Reptilicus (1961) d. Sidney W. Pink (Denmark/USA)
A copper drilling expedition “somewhere in the forbidding tundra mountains of Lapland, above the Arctic Circle” unearths the bloody remains of a prehistoric organism. The massive frozen fossil is brought to Copenhagen for study, but when it is accidentally thawed out, the scientific collective is amazed to discover that the drill wound is beginning to heal itself. In other words, the slab of flesh is alive! The eggheads theorize the creature is akin to a starfish, and that from its severed limb it will regrow an entirely new organism. So they do what anyone would do: Name it “Reptilicus,” build a big tank, toss it in, and wait to see what it grows up to be. Unfortunately, the results are a green-skinned, acid-spewing dragonian menace that proceeds to break out of its institutional fetters, bobbing and weaving its way across the Danish countryside.
Producer/director Pink co-wrote this standard monster-on-the-loose programmer with Ib Melchior (Angry Red Planet, Robinson Crusoe on Mars), and then headed off to Denmark to shoot with an all-local cast and crew. There was clearly a lot of cooperation shown to Pink, with extravagant military exercises staged for the camera’s benefit and huge scenes of terrified mobs fleeing the monster by jumping over raised bridges.

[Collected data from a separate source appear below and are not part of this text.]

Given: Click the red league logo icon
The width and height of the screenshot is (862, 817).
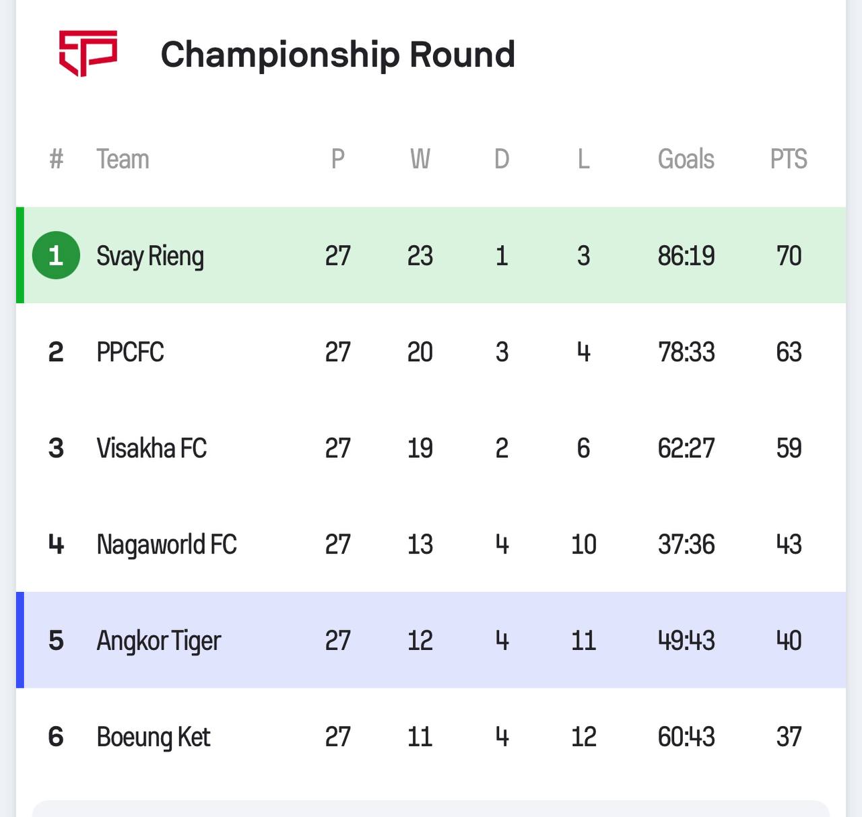Looking at the screenshot, I should (x=88, y=53).
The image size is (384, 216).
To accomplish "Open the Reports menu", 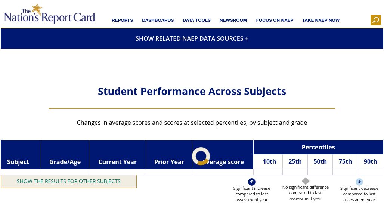I will click(122, 20).
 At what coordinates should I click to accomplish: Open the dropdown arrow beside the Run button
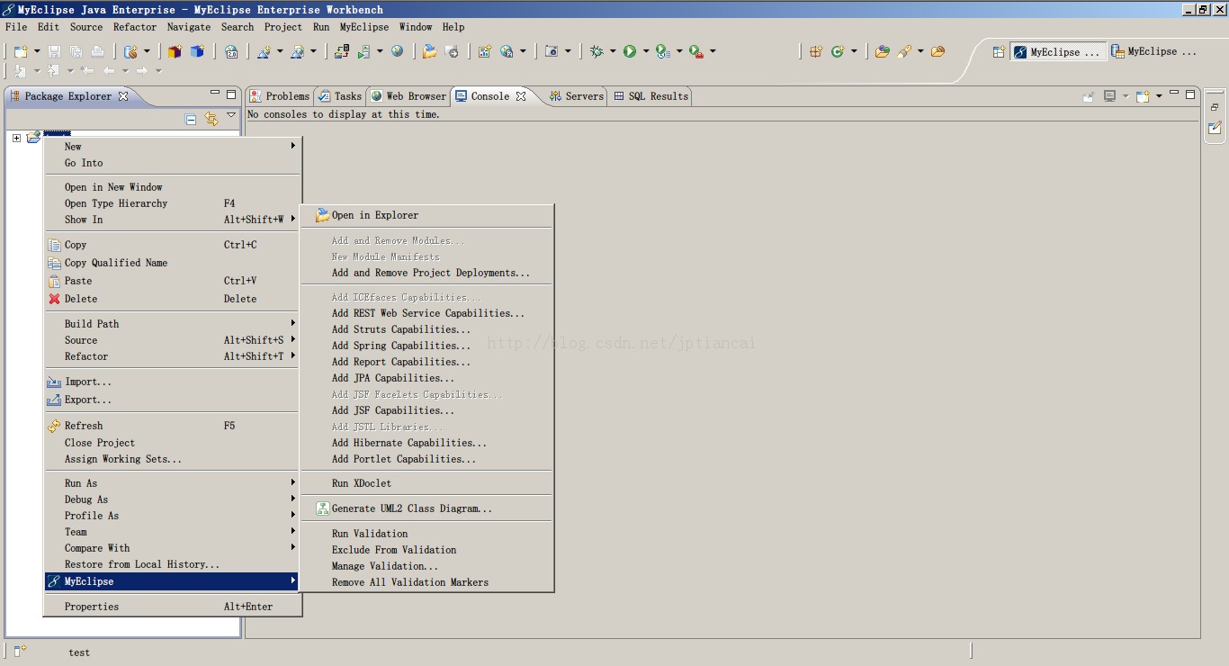pyautogui.click(x=646, y=51)
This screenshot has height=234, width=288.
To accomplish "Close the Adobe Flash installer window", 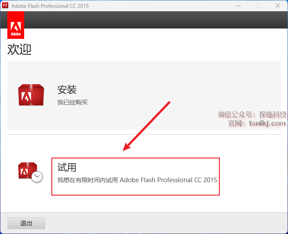I will (278, 6).

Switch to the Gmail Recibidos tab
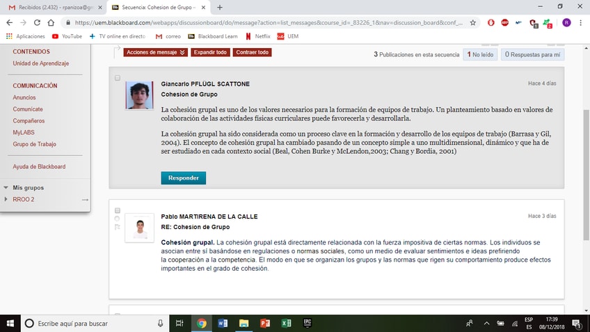pyautogui.click(x=49, y=7)
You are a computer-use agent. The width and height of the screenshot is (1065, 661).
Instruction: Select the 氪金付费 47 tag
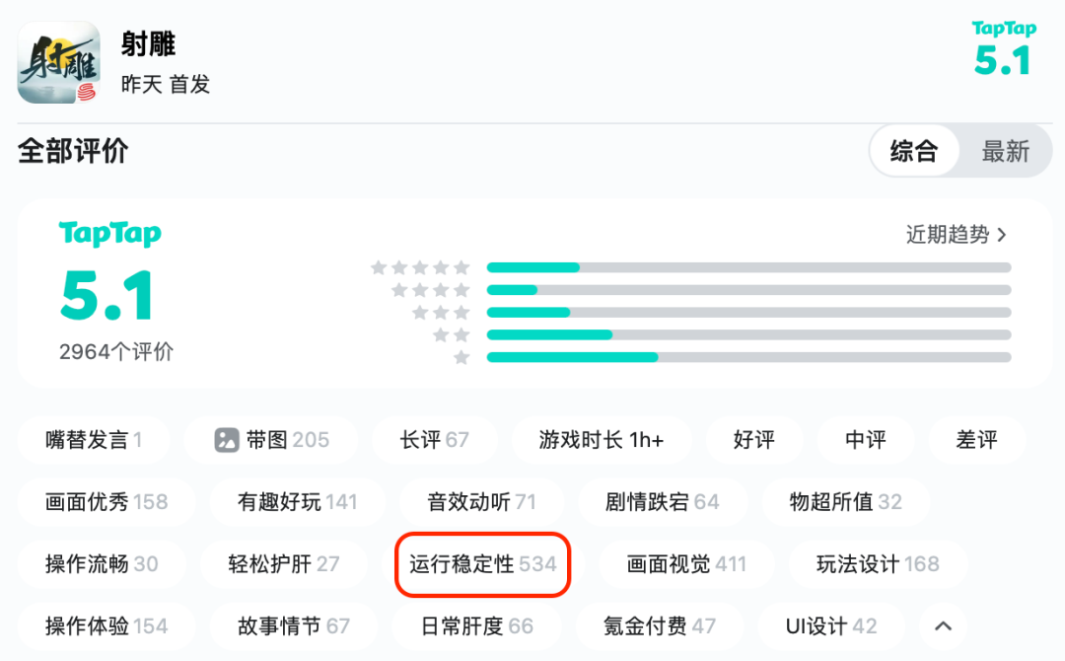coord(660,626)
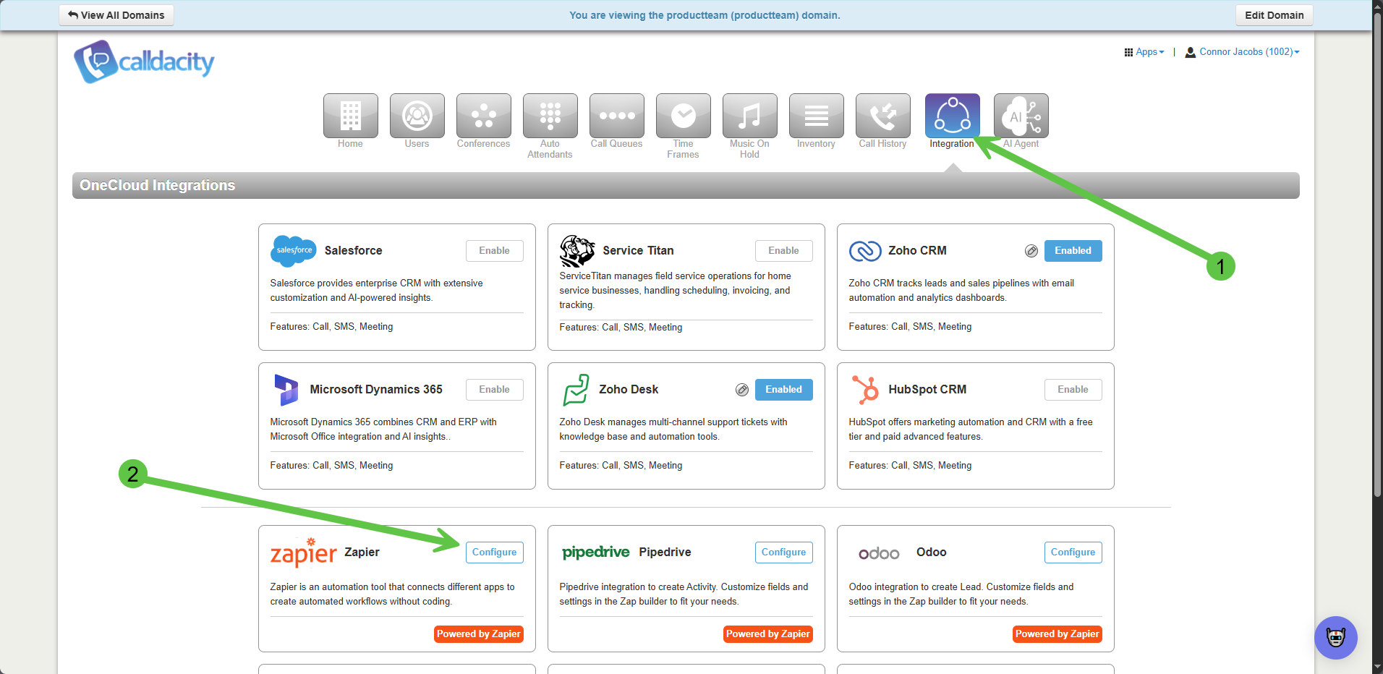Go to Conferences section icon

click(483, 116)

Like many foreign films designed for international markets, actors would shoot alternating takes, one in their native tongue and one in English. (All of the latter scenes were later overdubbed in the studio, but it’s clear the Danish actors are doing their able best to speak the lines as written, even if the result is a little on the stiff side.)
However, it is for its lackluster monster scenes, shoddy rear projection, and not-so-special effects that the film is best remembered and rightly so. (Clips of the film would occasionally show up on The Monkees television series, which is where this writer first encountered it.) Similar to The Giant Claw’s buzzard puppet, this misguided marionette monster is clearly being jerked around on wires while its flapjaw puppet mouth works overtime. The animated glowing green acid slime was added by Melchior for the U.S. release (more on that in a second), as was the did-I-just-see-that moment where a cut-out cartoon of a victim is shown being picked up and sent sliding down the monster’s throat.
There’s not really much to be said about the performances, as they are no better or worse than their American counterparts from the 50-60s sci-fi/horror heyday. As U.S. General Mark Grayson, Carl Ottosen is all authoritarian bluster, directing his troops to blow the beast up before being reminded that if he does so, there will be hundreds of little Reptilicus pieces lying all over the Danish countryside, each growing into a brand new monster.
There are a couple stuffy scientists (Poul Wildaker, Asbjorn Andersen), one of whom has the requisite lovely and resourceful daughter (Mimi Heinrich), and there is the requisite handsome young scientist (Bent Mejding) with whom she can fall in love. (Andersen's character also has a second daughter, Lise, played by Ann Smyrner, presumably as backup in case another handsome, slightly older scientist happens along.) Danish songbird Berthe Wilke appears as herself in a nightclub scene where she regales us with “Tivoli Nights.”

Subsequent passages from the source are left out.